Actually Silicon is refined into ingots. Intel had some info on the process. Lots of checks and balances but could be profitable


----------



## plamenppp (Nov 26, 2009)

Yesterday I noticed something strange about two cpus - both AMD Duro

They had difference in the color of the pins. The one was lighter than the other. Why is this? Is there difference in the amount of the gold plating?

The quality of the picture is not good but the change in the color is not due to the flashlight.


----------



## patnor1011 (Nov 26, 2009)

It is normal. Even that they are both from same manufacter they are different type/speed.


----------



## goldsilverpro (Nov 26, 2009)

Maybe, the darker one was plated on a day when the gold plating system was a little out of whack, but the final color, thickness, etc., were still within their parameters. Maybe, they were plated in different facilities. Maybe, one was plated by Joe and the other by Frank.


----------



## Barren Realms 007 (Nov 26, 2009)

goldsilverpro said:


> Maybe, the darker one was plated on a day when the gold plating system was a little out of whack, but the final color, thickness, etc., were still within their parameters. Maybe, they were plated in different facilities. Maybe, one was plated by Joe _*and the other by Frank*_.





hey keep my name out of this, I had nothing to do with it. :mrgreen:


----------



## qst42know (Nov 27, 2009)

DNIndustry said:


> Actually Silicon is refined into ingots. Intel had some info on the process. Lots of checks and balances but could be profitable



Perhaps with a virgin scrap supply at the scale of Intel they might be worth saving. 

How many grams of silicon are in a ton of CPU's?

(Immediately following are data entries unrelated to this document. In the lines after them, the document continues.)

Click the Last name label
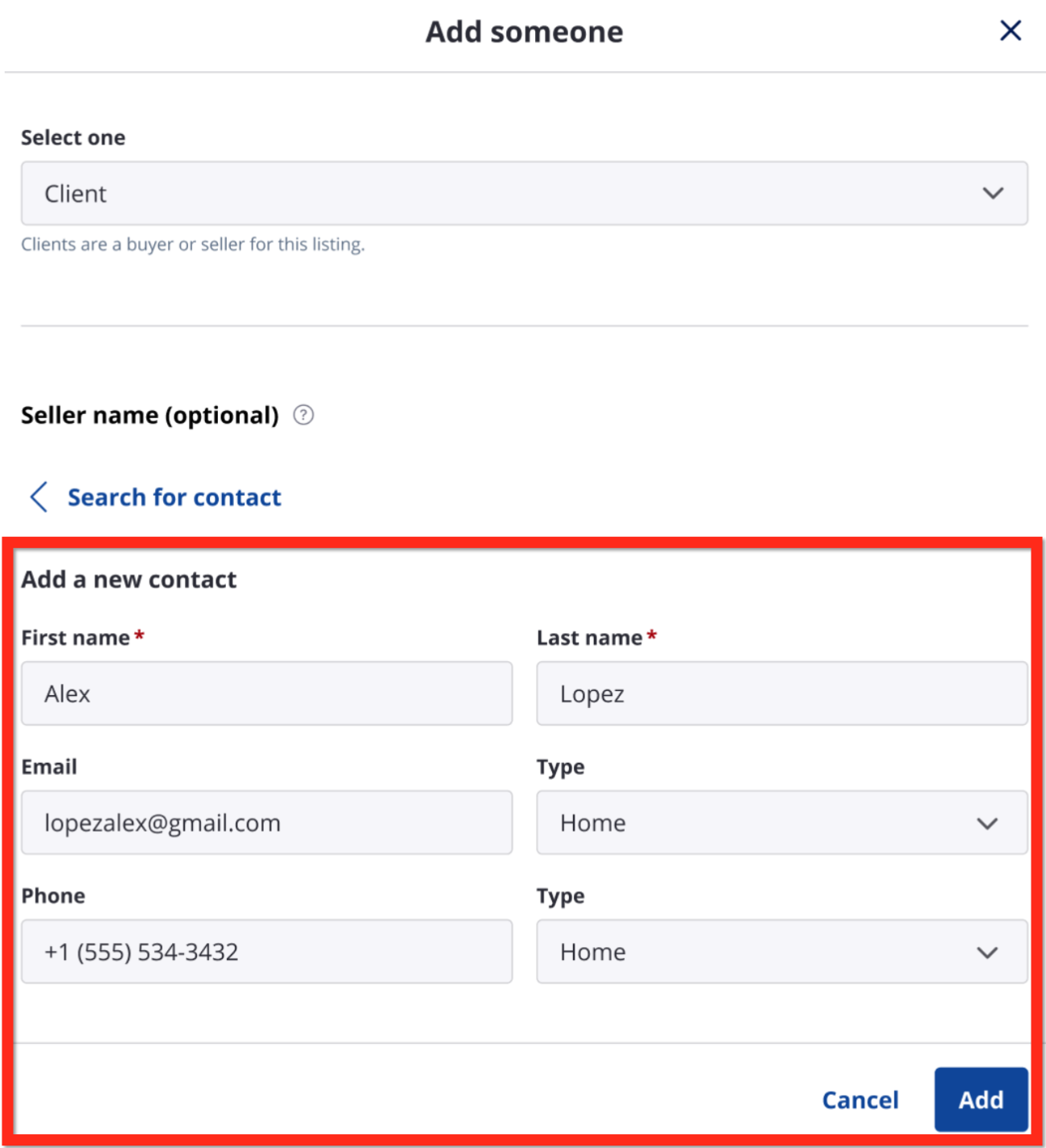 (x=589, y=638)
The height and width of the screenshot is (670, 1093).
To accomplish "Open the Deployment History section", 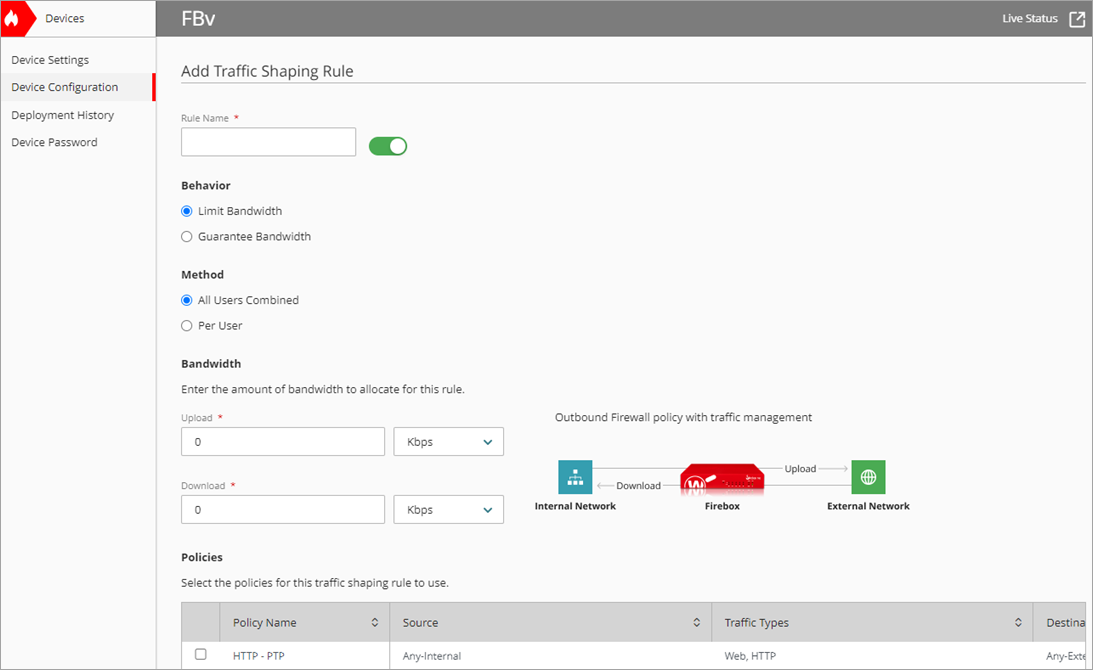I will [x=62, y=114].
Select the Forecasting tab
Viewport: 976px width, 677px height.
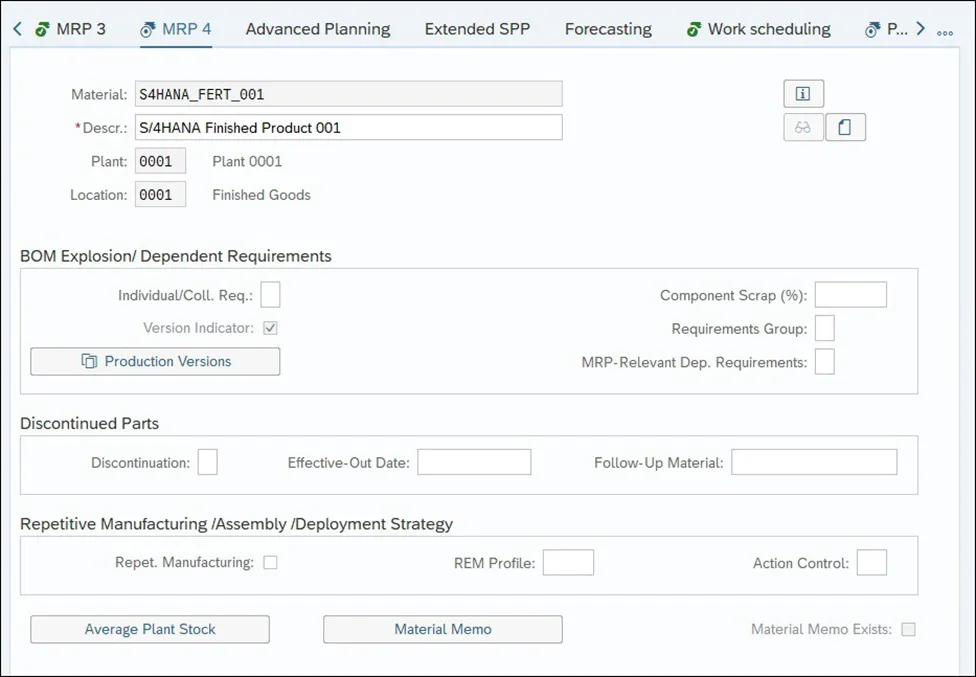click(x=608, y=29)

And who would you get to pick them out?


----------



## plamenppp (Nov 27, 2009)

qst42know said:


> DNIndustry said:
> 
> 
> > Actually Silicon is refined into ingots. Intel had some info on the process. Lots of checks and balances but could be profitable
> ...



Good question. I suppose the ones who make solar panels. They need silicon. They get from the sand. The silicon from the sand is not pure.


----------